Site visit: Exploring Orbi Dubai's MEP systems

by Rajiv Ravindran Pillai on Sep 10, 2017




"It’s a one-off project that you will do in your life, and you cannot be sure if you are able to work on such types of project again,” says Imteeaz Goolamhossen, engineering manager at Bluehaus Engineering.

The project Goolamhossen is referring to is the wildlife theme park Orbi Dubai, located at Mirdif City Centre. This is the third Orbi facility to open worldwide, and the first outside Japan.

Constructed inside Magic Planet, Orbi Dubai is a virtual wildlife park that features a custom built theatre and an interactive walk-through. It was built in collaboration with Majid Al Futtaim (MAF), BBC Earth and Sega.

MEP systems

MEP Middle East recently visited Orbi Dubai, the MEP works of which were carried out by Bluehaus Engineering, the MEP engineering division of Bluehaus Group.

Amidst the nature-themed sounds inside the attraction, Christian Mendoza (right in picture), electrical engineer, elaborated on the MEP systems employed at the facility. He says: “The MEP technologies here are more of building services. We could say that there is one special item here and it is called displacement ventilation. It’s not a new thing. It’s present in most airports. What we do is we pressurise the space under the chairs so that the air goes out and the return [air] is above the ceiling. 

“Overall, the technology side is amazing. The sound system, network, speakers and woofers, projectors, and screens are all designed by the Japanese company Sega. We provided the MEP provisions for those systems.”

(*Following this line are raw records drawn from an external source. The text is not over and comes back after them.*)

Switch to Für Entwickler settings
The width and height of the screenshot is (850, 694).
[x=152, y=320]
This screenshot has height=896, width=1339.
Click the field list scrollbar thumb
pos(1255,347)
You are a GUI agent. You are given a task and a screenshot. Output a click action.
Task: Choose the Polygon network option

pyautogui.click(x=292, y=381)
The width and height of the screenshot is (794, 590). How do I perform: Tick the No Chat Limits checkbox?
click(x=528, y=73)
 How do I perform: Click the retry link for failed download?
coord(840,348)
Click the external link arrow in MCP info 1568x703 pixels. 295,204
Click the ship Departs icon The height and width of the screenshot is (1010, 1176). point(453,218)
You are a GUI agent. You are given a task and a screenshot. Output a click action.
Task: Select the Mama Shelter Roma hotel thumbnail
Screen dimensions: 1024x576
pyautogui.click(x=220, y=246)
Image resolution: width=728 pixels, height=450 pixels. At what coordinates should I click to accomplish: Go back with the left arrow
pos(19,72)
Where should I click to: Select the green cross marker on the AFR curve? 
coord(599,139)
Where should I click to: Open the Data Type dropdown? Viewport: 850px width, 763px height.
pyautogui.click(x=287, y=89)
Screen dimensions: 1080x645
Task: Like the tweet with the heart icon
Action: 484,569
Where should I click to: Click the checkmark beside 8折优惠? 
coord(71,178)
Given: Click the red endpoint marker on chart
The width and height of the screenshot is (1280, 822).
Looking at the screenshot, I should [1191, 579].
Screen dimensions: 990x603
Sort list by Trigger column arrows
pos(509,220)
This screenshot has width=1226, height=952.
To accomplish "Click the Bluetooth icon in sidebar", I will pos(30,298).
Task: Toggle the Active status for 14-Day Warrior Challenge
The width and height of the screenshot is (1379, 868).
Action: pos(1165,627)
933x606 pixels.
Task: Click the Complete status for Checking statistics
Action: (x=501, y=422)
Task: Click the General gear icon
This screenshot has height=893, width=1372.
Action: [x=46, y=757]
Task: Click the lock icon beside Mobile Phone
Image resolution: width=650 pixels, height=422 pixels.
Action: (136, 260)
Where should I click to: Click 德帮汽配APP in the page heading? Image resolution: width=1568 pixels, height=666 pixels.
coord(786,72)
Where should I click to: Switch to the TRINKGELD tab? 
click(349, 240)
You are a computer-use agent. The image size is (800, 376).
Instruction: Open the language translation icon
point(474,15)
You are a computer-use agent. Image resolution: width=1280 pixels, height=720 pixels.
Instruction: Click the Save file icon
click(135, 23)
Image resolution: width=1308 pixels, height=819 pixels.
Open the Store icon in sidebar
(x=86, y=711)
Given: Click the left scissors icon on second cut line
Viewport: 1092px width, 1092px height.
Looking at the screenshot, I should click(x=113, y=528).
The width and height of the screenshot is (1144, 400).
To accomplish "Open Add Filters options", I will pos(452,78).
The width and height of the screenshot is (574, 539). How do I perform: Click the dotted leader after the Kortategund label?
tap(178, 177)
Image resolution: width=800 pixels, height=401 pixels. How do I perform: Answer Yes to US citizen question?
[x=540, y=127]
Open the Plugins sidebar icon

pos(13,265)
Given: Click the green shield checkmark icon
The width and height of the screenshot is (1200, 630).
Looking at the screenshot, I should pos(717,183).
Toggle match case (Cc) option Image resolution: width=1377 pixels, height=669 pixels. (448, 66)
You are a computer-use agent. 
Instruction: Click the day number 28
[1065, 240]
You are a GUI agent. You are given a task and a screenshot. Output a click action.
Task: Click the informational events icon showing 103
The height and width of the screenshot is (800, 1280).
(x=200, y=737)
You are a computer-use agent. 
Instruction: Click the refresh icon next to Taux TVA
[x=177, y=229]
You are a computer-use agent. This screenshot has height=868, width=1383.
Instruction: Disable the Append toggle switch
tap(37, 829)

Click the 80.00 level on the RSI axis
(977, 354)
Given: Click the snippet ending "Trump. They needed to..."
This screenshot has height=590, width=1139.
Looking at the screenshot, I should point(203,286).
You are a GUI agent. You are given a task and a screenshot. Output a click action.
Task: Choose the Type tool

Mendoza says that the major challenge was in segregating the spaces inside Magic Planet. He says: “Magic Planet is one retail space. So there was a big challenge in segregating Orbi. The challenging part was the electrical components; there are four transformers feeding Magic Planet and the available spare was not sufficient. There were very minimal electrical provisions. We took power from multiple distribution points. Having said that, they [client] did ask us to study how to separate the power. We did propose a new transformer with space allocation, and one main distribution panel (MDP); however, due to budget constraints, they did not proceed with that. At the end of the day, it’s all about budget.” 

Lost in translation

One of the other challenges in this MEP project, according to Mendoza, was coordination. He says: “If you are dealing with multiple consultants, the first challenge is language. Sega from Japan had a translator; however, when information was passed from Japan to us, there would be a bit of loss in translation. 

“But the good thing is if we did not understand what they put in a drawing, which was most of the time in Japanese, we would schedule a Skype call and there would be someone who would translate everything for us.”  

Mendoza said that there were some changes that needed to be made after the drawing stages and during the construction. “This created a little bit of friction between the consultant and the contractor, which is normal in any construction industry. However, as there was support from us and Sega, it all went well,” he says.